In case one more answer saying the same thing is helpful: travel. Traveling, especially the longer, more free-form variety, usually only gets harder as you go through life -- jobs, mortgages, car loans, families, and health issues can all make a trip like "how about I start in Israel, head towards Europe, and fly back from wherever I am in September?" a lot more difficult, if not impossible.

The details are another matter entirely and are up to you, but it takes a lot more planning and care to be able to travel later the way you could this summer.
posted by Dip Flash at 5:41 AM on April 20, 2015

I would find a place to take an immersion Spanish class, probably in Spain (given that you'll be in Israel) OR in Central or South America before the birthright trip (since Central or South American Spanish will be more useful to you in the long run). THEN after the birthright trip, I would do the Camino Real for whatever version of it appeals to you, and speak Spanish as much as you can.

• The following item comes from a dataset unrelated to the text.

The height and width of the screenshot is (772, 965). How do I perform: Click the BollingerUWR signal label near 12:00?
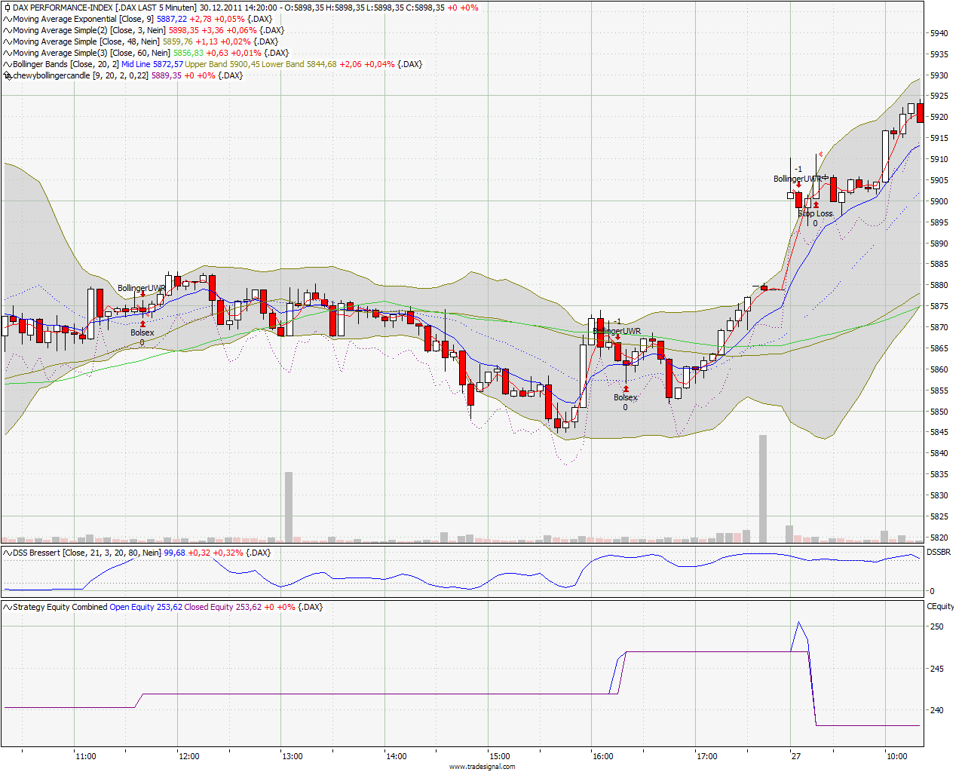click(x=141, y=288)
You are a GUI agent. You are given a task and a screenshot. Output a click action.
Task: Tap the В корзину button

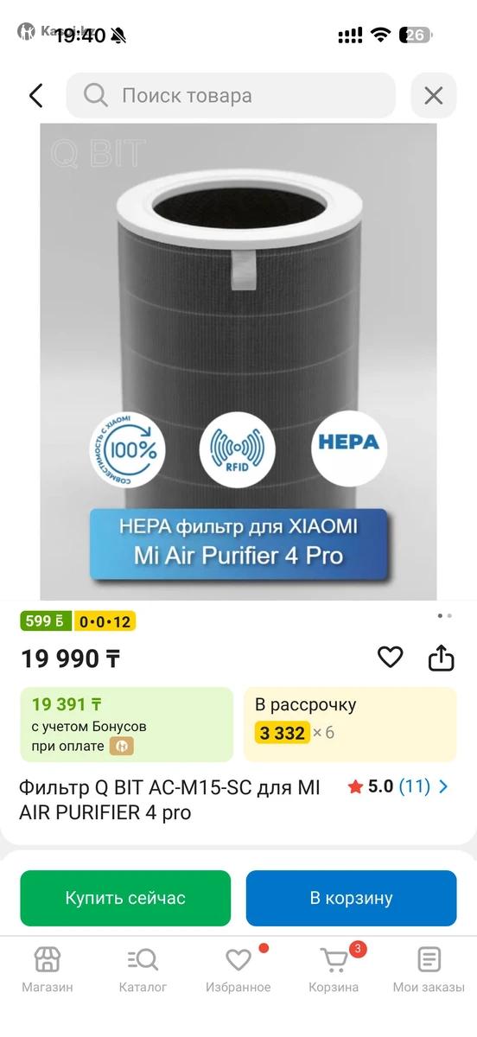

Alternatively, do the immersion Spanish class, then bum around Latin America and speak Spanish as much as you can so that you really, really learn it. I think Central and South America are very exciting right now, as many countries are prospering. Those countries are going to be incredibly important to the US in the future (they always have been, but I anticipate that this will increase over the next 50 years). A city like Rio or Mexico City might be intimidating for a woman traveling alone (although search Journeywoman for detailed and more nuanced information about that), but other countries are less intimidating alternatives, like Uruguay and Costa Rico, and would be just as rewarding.
posted by OrangeDisk at 6:36 AM on April 20, 2015

To answer your questions:

1. Traveled loads more.
2. Travel, but make sure to spend some time with your grandparents.
3. More traveling - take this time to get out there and see the world!
4. Have plane tickets booked for when you'll be where, and go freely from there.

This is such a great opportunity for you! Could you do the schoolwork while visiting grandparents? I only had one grandparent alive when I finished college, and he passed away a few years later. I'm thinking if you visit grandparents in the NW and work on school work part of the day, spend time with them part of the day, then fly back to the NE, visit those grandparents and finish your work. That way it's off your shoulders before the birthright trip and you're free! If you make friends on that trip who can also travel, go with them!
posted by notjustthefish at 8:07 AM on April 20, 2015

I think you should travel for half the time and for the other half of the time do absolutely nothing in your current home. Like just wake up and do whatever you want to do that moment, whether it's watch maury, go to your favorite eatery, or go to some cultural attraction you never got around to going to. I don't think I know anybody who has had the ability to do that kind of extended spontaeity after they graduated high school so definitely do that. Just be a free animal and do what you want when a feeling move you.